Aku hanya mengangguk kan kepala.Pintu lift terbuka lagi. Ku tatap sosoknya yang begitu gagah. Dan menghilang saat dia masuk ke dalam lift.

Aku kembali ke lobby. Berharap bertemu dengan laki2 menjengkelkan itu secepatnya.
***

17.20

Aku terlihat lemas di sudut bangku lobby. Suasana berubah agak ramai. Semua karyawan berbondong-bondong untuk pulang kerumah.
Aku mencari2 sosoknya. Kearah kanan. Kearah kiri. Tak luput juga aku memandangi pintu lift siapa tau dia muncul dari sana.
Dan benar saja. Akhirnya aku bertemu dengan sosoknya. Aku terkejut melihat penampilan nya. Memang dia pantas disebut bos. Wajahnya yang manis dia terlihat seperti bos muda.
Dengan deg2an ku menghampiri Raihan. Dia tidak sendiri. Ada 3 orang lainnya yang berjalan beriringan dengannya.
"Permisi ..." Aku tepat berada didepannya. Kulihat dia menatap aneh kearahku. Dengan seksama dia memperhatikan aku dari ujung kaki sampai keatas.

==========

"Kamu siapa?"
'Apaa? Dia ngga ingat siapa aku?'
"Siapa nih Pak Raihan? Manis juga orangnya."s alah satu temannya meledek memuji diriku.
"Aku orang yang kamu tabrak kemarin?" ucapku langsung to the point.
"Ohhhh ... Akhirnya datang juga. Sudah kuduga."
"Maksudnya?"
"Ya iya ... Cewek miskin kaya kamu itu ga usah naif dan terlalu sombong. Akhirnya perlu juga kan?" Dia menyilangkan kedua tangannya di dada.

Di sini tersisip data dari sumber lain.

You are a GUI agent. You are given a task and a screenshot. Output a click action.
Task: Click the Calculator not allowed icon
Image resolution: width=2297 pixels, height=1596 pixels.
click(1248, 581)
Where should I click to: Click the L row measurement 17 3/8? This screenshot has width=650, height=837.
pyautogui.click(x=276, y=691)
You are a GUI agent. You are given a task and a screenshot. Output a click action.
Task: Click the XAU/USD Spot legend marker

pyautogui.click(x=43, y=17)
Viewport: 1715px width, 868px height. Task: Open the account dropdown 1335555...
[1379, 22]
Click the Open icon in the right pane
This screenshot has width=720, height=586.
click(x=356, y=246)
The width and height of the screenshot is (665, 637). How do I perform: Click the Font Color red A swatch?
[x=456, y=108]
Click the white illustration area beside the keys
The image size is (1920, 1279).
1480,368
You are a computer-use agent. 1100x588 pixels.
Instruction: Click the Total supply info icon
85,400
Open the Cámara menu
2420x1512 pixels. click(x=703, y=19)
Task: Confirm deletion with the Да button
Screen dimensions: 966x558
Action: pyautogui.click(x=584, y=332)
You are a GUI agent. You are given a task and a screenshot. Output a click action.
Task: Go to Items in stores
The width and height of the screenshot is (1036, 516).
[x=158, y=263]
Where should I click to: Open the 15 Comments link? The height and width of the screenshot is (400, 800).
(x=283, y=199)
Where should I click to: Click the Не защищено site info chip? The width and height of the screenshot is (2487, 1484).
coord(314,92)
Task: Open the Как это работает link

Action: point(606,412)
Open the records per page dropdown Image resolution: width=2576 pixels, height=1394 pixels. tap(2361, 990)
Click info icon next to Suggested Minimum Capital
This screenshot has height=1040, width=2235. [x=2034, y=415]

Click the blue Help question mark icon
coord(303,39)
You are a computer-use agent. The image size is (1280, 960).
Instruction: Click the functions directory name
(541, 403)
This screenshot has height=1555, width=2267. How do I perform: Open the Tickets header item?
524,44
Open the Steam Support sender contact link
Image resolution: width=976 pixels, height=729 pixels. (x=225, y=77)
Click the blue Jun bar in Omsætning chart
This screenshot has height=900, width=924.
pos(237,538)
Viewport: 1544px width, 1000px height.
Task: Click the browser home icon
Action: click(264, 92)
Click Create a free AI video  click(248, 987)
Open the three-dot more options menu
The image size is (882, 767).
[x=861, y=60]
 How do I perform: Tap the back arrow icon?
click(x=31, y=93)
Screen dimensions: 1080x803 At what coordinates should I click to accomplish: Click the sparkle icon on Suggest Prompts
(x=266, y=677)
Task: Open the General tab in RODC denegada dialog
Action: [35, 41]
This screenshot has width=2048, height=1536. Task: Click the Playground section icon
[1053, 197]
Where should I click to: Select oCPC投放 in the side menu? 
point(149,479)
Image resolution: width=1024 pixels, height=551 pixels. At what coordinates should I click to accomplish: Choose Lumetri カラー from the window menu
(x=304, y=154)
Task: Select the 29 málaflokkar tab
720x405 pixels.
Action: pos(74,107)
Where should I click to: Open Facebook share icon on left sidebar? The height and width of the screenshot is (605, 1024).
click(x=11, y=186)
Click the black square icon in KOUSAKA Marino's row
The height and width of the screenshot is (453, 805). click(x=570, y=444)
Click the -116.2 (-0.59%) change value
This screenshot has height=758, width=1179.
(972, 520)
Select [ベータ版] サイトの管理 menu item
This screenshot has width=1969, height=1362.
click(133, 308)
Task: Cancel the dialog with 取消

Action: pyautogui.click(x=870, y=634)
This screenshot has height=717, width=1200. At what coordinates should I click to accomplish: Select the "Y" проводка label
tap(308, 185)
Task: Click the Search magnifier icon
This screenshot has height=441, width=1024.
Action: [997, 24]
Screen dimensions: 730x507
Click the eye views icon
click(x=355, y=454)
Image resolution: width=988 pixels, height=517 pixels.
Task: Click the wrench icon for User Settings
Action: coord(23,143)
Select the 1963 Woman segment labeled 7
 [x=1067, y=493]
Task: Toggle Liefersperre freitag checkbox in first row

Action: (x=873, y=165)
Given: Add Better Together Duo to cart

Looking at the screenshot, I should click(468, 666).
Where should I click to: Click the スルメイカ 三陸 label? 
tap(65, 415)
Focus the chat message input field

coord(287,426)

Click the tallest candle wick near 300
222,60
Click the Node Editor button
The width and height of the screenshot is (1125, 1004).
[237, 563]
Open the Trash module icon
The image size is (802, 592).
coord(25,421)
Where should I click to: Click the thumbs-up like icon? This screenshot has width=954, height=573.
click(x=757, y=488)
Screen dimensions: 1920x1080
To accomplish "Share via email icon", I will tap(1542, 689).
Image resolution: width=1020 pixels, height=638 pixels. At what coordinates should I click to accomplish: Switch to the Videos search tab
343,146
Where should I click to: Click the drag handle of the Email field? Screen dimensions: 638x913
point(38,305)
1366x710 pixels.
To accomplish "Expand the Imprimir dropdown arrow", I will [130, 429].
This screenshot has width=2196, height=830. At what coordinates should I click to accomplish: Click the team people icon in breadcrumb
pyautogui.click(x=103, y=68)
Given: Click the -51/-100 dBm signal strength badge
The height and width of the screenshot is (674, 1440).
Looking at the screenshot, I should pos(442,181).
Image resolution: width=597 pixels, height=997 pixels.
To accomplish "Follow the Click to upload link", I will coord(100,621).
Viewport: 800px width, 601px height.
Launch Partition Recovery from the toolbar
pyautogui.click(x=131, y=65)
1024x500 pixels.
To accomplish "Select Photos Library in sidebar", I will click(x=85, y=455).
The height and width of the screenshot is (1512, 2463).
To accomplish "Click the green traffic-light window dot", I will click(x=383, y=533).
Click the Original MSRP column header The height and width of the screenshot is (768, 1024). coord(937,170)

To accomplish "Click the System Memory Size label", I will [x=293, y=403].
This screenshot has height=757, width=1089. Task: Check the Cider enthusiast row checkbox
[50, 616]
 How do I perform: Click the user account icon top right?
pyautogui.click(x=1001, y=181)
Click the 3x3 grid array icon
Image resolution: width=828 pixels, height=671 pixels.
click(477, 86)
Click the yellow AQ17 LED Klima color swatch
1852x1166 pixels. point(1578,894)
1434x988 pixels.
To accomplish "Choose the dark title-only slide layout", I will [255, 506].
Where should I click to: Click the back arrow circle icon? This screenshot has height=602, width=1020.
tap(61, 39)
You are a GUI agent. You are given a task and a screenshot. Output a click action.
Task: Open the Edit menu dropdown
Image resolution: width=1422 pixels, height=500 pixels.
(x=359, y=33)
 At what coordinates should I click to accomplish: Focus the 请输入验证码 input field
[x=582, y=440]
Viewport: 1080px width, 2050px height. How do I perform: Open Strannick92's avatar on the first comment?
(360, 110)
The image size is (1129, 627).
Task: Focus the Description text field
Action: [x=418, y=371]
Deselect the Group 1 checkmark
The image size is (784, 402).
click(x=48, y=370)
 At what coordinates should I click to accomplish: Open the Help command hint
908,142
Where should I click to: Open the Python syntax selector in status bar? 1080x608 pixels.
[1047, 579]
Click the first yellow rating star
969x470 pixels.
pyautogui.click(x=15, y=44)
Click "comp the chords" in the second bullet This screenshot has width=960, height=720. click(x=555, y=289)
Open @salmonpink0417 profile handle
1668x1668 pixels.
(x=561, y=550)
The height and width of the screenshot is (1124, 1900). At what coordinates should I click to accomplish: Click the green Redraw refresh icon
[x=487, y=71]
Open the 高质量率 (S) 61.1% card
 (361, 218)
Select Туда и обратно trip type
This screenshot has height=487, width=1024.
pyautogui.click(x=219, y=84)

Lagi-lagi aku geram mendengar ucapannya. Raihan memberikan kode keteman-temannya untuk meninggalkan kita berdua.
"Aku kesini bukan untuk minta ganti rugi kok. Tapi karna semua ini gara2 kamu, semua gajiku bulan ini ngga ada sisa sama sekali. Dan aku butuh uang. Aku ingin pinjam uang sama kamu. Yaaa itung-itung kamu harus balas budi sama aku." aku bicara langsung pada intinya. Kusadari ada beberapa orang yang melirik kearahku dan Raihan berdiri ditengah2 lobby.

"Apa pinjam uang???"
"Iyaa. Anggap aja ini sebagai balas budi kemarin karena aku gak minta apapun dari kamu. Dan yang namanya minjam, pasti aku balikin kok"
"Terus kamu pikir aku bakal kasih kamu uangnya gitu aja?" ujarnya dengan nada sedikit meninggi. Aku coba untuk bersabar. Kupejamkan mata ini yang terasa lelah sebentar. "Aku ngga ada uang!" sambungnya lalu meninggalkan aku.
Aku buru2 menghentikannya. "Please tolong aku, ini semua juga kan gara2 kamu kemarin. Gak mungkin aku ngabisin gaji aku gitu aja buat gantiin kerusakan sepeda sama susu yang rusak."
"Terus mau pinjam uang berapa?"
"5 juta" Kali ini aku sedikit merendah. Berharap Raihan bisa bantu aku kali ini." Gajiku tiap bulan disusu dapat 1 juta, jadi aku bisa nyicil uangnya sampai 5 bulan." lanjutku untuk menerangkan semuanya.
Raihan tertawa jahat.
"Pede banget ya kamu, tiba-tiba datang kekantor dan mau pinjam uang sama aku.5 juta lagi. Kamu pikir aku bakal ngasih uang ke orang yang sama sekali ngga aku kenal? Rumahmu dimana pun aku juga ngga tau!" pekik Raihan tampak ketus melihatku.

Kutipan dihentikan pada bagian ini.